YOUR GOAL:
Print the material below word for word, with no changes.

(Pixel coordinate grounding data)
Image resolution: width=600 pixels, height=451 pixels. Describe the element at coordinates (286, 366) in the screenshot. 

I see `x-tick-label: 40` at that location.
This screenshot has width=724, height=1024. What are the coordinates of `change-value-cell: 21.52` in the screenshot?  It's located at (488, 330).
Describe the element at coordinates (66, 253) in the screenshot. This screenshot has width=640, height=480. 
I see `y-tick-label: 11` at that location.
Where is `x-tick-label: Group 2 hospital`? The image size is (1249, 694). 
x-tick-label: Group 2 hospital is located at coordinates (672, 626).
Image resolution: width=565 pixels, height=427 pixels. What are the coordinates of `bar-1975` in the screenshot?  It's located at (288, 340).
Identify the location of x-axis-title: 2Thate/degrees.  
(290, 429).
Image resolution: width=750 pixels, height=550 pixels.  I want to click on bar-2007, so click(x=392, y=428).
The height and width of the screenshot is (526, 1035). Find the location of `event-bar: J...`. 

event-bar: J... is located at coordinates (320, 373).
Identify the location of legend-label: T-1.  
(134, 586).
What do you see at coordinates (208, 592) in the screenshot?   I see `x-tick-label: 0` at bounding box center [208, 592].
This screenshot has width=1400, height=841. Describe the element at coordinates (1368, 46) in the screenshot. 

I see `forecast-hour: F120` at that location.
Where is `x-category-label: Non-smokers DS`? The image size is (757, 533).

RESULT:
Image resolution: width=600 pixels, height=451 pixels. Describe the element at coordinates (286, 366) in the screenshot. 

I see `x-tick-label: 40` at that location.
This screenshot has width=724, height=1024. What are the coordinates of `change-value-cell: 21.52` in the screenshot?  It's located at (488, 330).
Describe the element at coordinates (66, 253) in the screenshot. This screenshot has width=640, height=480. 
I see `y-tick-label: 11` at that location.
Where is `x-tick-label: Group 2 hospital`? The image size is (1249, 694). 
x-tick-label: Group 2 hospital is located at coordinates (672, 626).
Image resolution: width=565 pixels, height=427 pixels. What are the coordinates of `bar-1975` in the screenshot?  It's located at (288, 340).
Identify the location of x-axis-title: 2Thate/degrees.  
(290, 429).
Image resolution: width=750 pixels, height=550 pixels.  I want to click on bar-2007, so click(x=392, y=428).
The height and width of the screenshot is (526, 1035). Find the location of `event-bar: J...`. 

event-bar: J... is located at coordinates (320, 373).
Identify the location of legend-label: T-1.  
(134, 586).
What do you see at coordinates (208, 592) in the screenshot?   I see `x-tick-label: 0` at bounding box center [208, 592].
This screenshot has width=1400, height=841. Describe the element at coordinates (1368, 46) in the screenshot. 

I see `forecast-hour: F120` at that location.
Where is `x-category-label: Non-smokers DS`? The image size is (757, 533).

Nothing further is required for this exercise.